▸ Excerpted passage:

* * * *

To avoid confronting these flaws, the majority quotes Amgen’s admonition that “[m]erits questions may be considered to the extent — but only to the extent — that they are relevant to determining whether the Rule 23 prerequisites for class certification are satisfied.” 133 S.Ct. at 1195. But whether Align works similarly for each class member is relevant to certification and therefore not beyond the scope of *529the court’s rigorous analysis. See Dukes, 131 S.Ct. at 2551-52 (“The class determination generally involves considerations that are enmeshed in the factual and legal issues comprising the plaintiffs cause of action.” (quoting Falcon, 457 U.S. at 160, 102 S.Ct. 2364)). If Align works to varying degrees — or at all — depending on each member’s unique physiology, then the question of Align’s efficacy involves myriad individual inquiries. See Comcast, 133 S:Ct. at 1432 (“The party must also satisfy through evidentiary proof at least one of the provisions of Rule 23(b).”). This fundamental defect will not disappear by allowing Plaintiffs to define the question at an impossibly high level of abstraction. As the case proceeds, the problems with the district court’s certification order will become painfully clear. Either the court will have to whittle down the class definition every time P & G produces a study showing that patients with a certain makeup benefit from Align or the court must award judgment to P & G and preclude class members with colorable claims from recovery because it defined the class too broadly in the first place.

* * * *

▸ Problem description:
Continue the class-certification passage with the next few sentences after its last one.

* * * *

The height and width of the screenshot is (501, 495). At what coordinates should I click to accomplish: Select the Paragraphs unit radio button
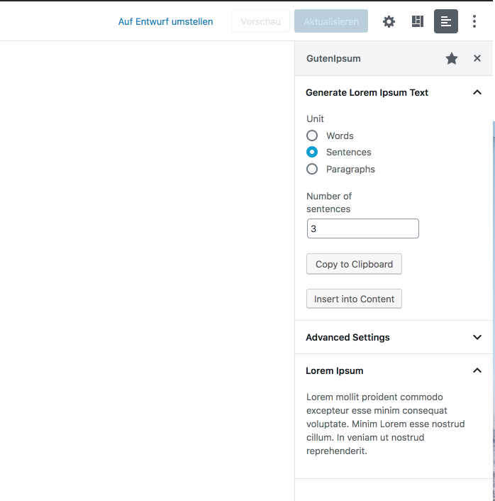(x=312, y=169)
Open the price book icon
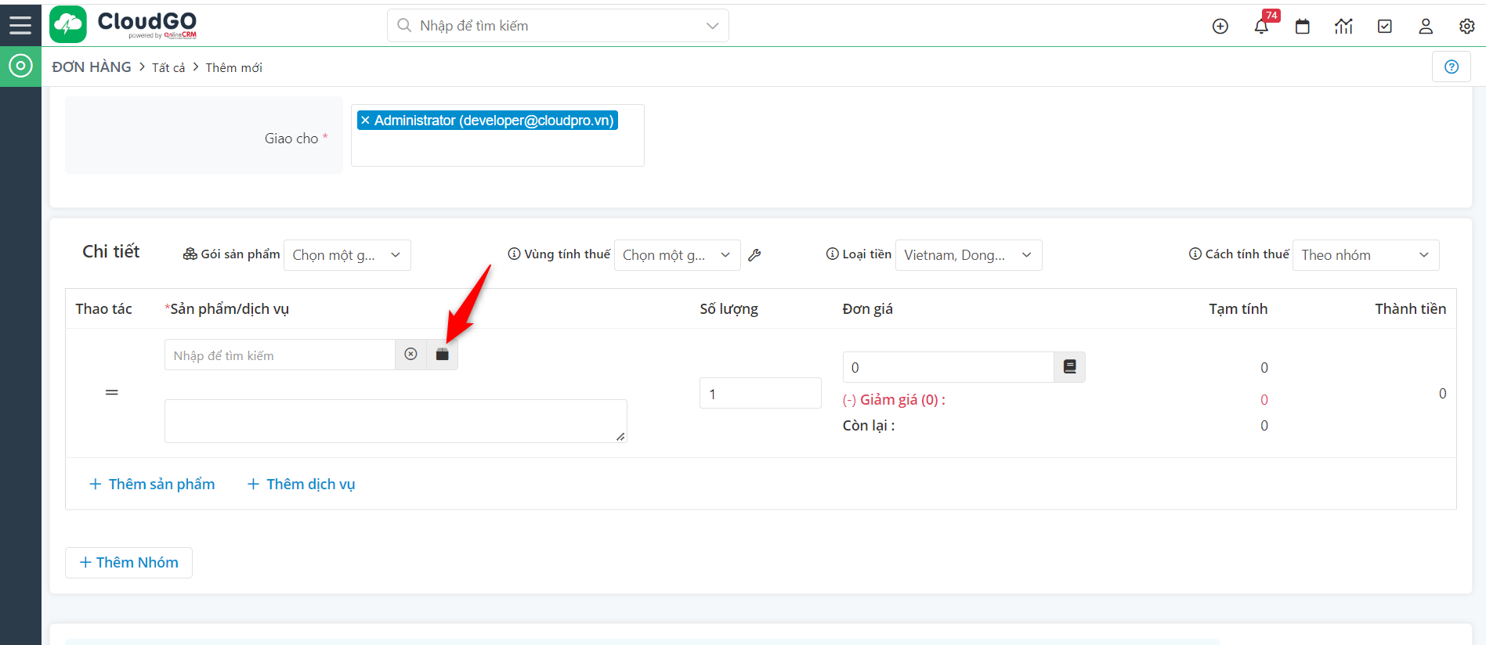The image size is (1486, 645). click(1069, 367)
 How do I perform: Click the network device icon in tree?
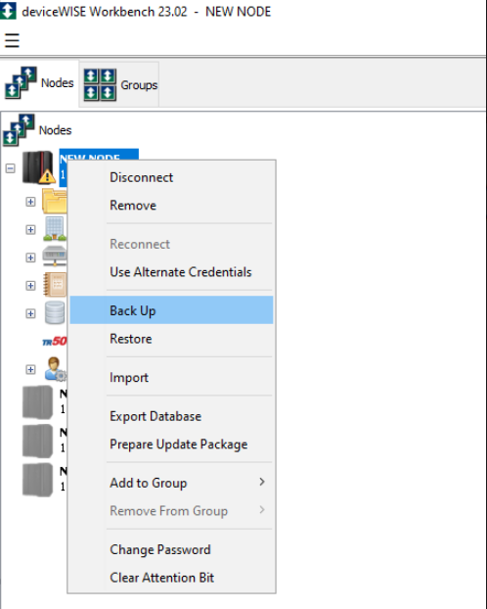[55, 257]
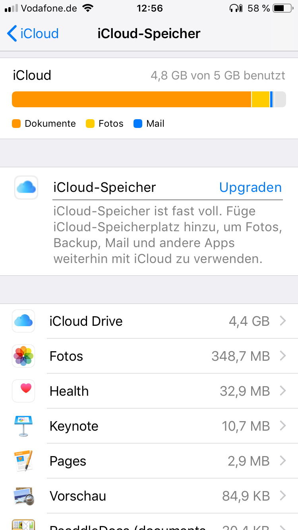Tap the blue Mail legend swatch

coord(138,124)
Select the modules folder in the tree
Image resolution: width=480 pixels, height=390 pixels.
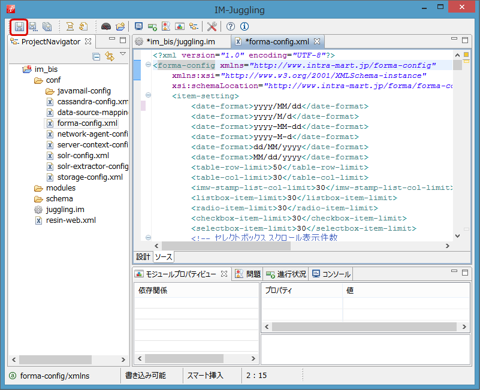pos(61,188)

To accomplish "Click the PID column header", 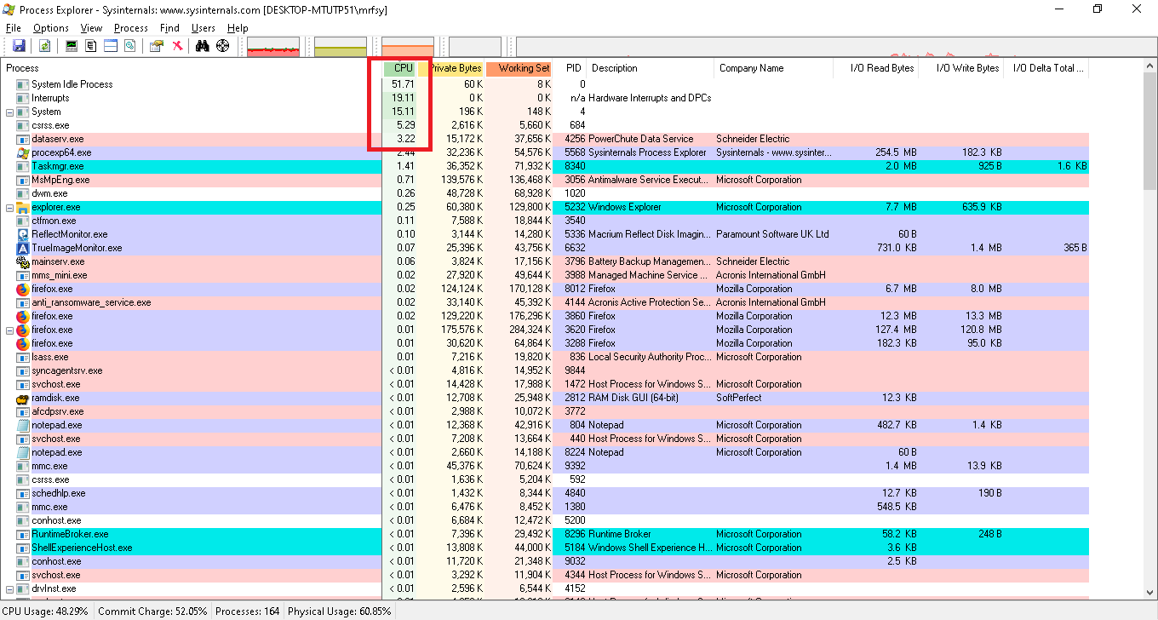I will (573, 67).
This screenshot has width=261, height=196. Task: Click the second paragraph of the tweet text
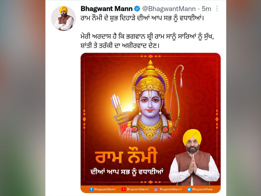(x=147, y=41)
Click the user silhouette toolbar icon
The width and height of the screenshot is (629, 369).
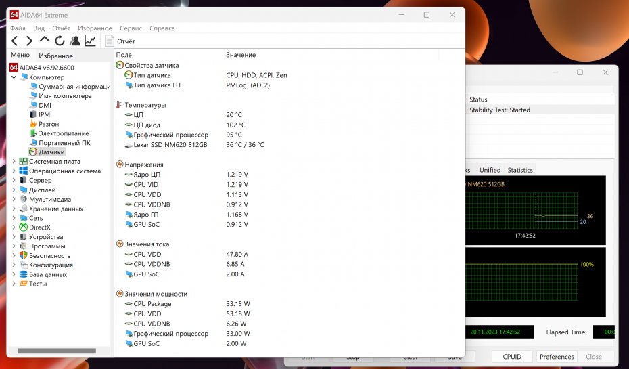click(x=75, y=41)
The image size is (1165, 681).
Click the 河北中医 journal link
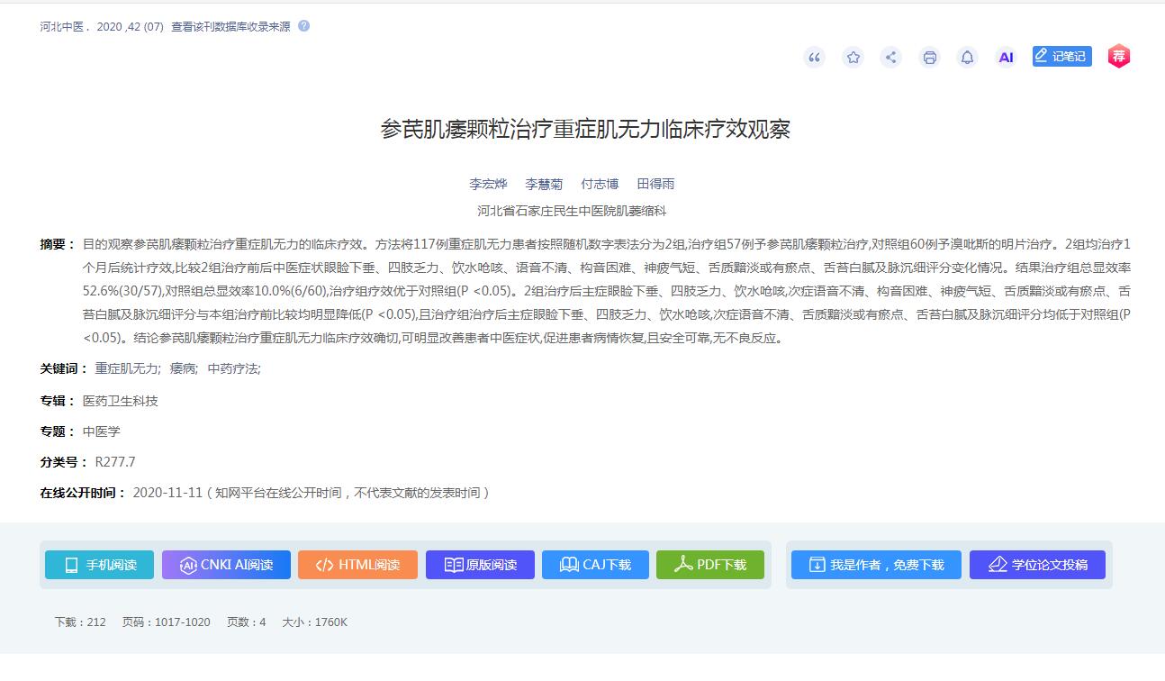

* * * *

▸ Output of the task:
By discounting the evidence presented at the certification stage, moreover, the majority affirms a class definition that includes a clutch of members without standing. E.g., Kohen v. Pac. Inv. Mgmt. Co. LLC, 571 F.3d 672, 677 (7th Cir.2009) (“[A] class should not be certified if it is apparent that it contains a great many persons who have suffered no injury at the hands of the defendant....” (citations omitted)); Denney v. Deutsche Bank AG, 443 F.3d 253, 264 (2d Cir.2006) (“The class must therefore be defined in such a way that anyone within it would have standing.”). The class definition includes all purchasers of Align despite the fact' that Plaintiffs offer no proof to rebut the studies showing that the product improves digestive health for IBS patients. The only evidence before the court shows that IBS patients suffered no injury (because Align works as-advertised for them), and therefore Plaintiffs have failed to show a properly defined class. See Lujan v. Defenders of Wildlife, 504 U.S. 555, 561, 112 S.Ct. 2130, 119 L.Ed.2d 351 (1992) (“[Ejach element must be supported in the same way as any other matter on which the plaintiff bears the burden of proof, i.e., with the manner and degree of evidence required at the successive stages of the litigation.”). Unless Plaintiffs muster some evidence rebutting the IBS studies, their claim is already doomed.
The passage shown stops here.